Spain vs Morocco Live: World Cup Score and Updates

Rory Smith

Credit…Alex Pantling/Getty Images

There was a time, not all that long ago, when England fans could gather together underneath a big screen to watch their team at a major tournament and not go home drenched, head to toe, in beer.

That all changed in Croydon, just south of London, four years ago. All traditions have to start somewhere, and this one started in the summer of 2018, when Gareth Southgate’s England was busy reaching the semifinals of the World Cup. Hundreds of fans were gathering at a place called Boxpark to watch the games, and whenever they saw their team score, or win, they celebrated by throwing their drinks in the air, as frothily as possible.

All of a sudden, that was how England’s successes were celebrated. Every time Southgate’s team scored, the footage would emerge and immediately go viral. A goal would go in, and the $7 drinks would fly. There is a good chance, if you are sufficiently online, that you have seen this ritual performed during this World Cup, too, and not just from that single venue. The idea has been copied and adopted. It is, in effect, a learned behavior. All that footage taught us that this is how goal celebrations are supposed to look, so we have adjusted our reality accordingly.

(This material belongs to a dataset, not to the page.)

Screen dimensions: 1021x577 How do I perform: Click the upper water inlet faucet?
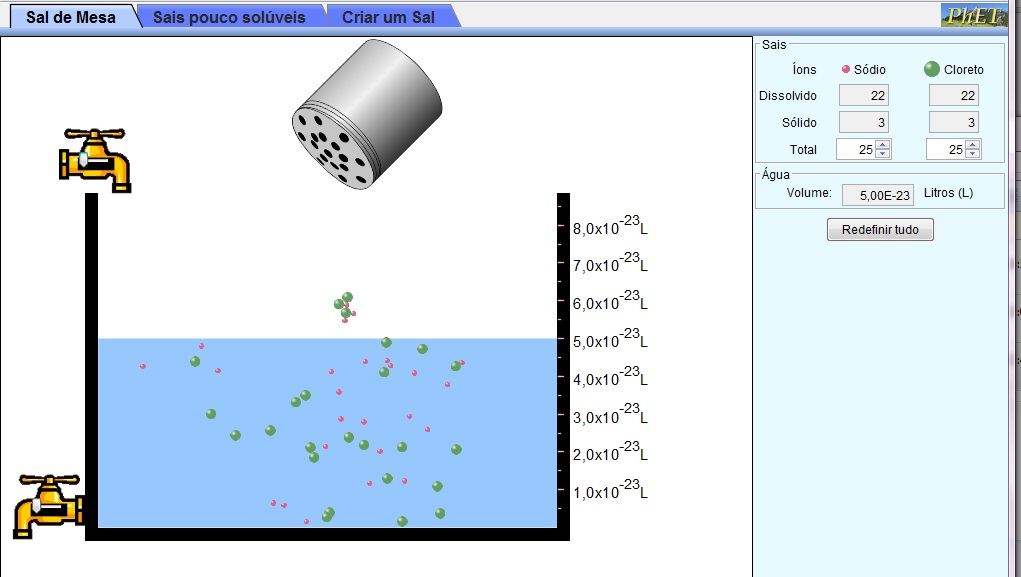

Something similar has happened with the way players celebrate goals on the field at this World Cup. Throughout the group stage, it seemed that almost every goal was greeted with the same sight: not just all of the players on the field rushing to congratulate the scorer, but all of the substitutes, clad in their bibs, too, pouring off the bench in jubilation.

There was a time when that sort of celebration was the preserve of only the most dramatic goals: the late and the last-gasp, the game-turning and the season-defining. Now, it is just as likely to be the reaction to the second of three goals in a routine win. That is not a criticism, necessarily — it is, if anything, a value-neutral development — but it is an object lesson in how what we see affects what we do, how an impulse for virality infects our lives, the power inherent in the sense that even elite athletes, players at a World Cup, have a very precise role to play in making sure that everything looks just as it ought to look, just as they have seen it.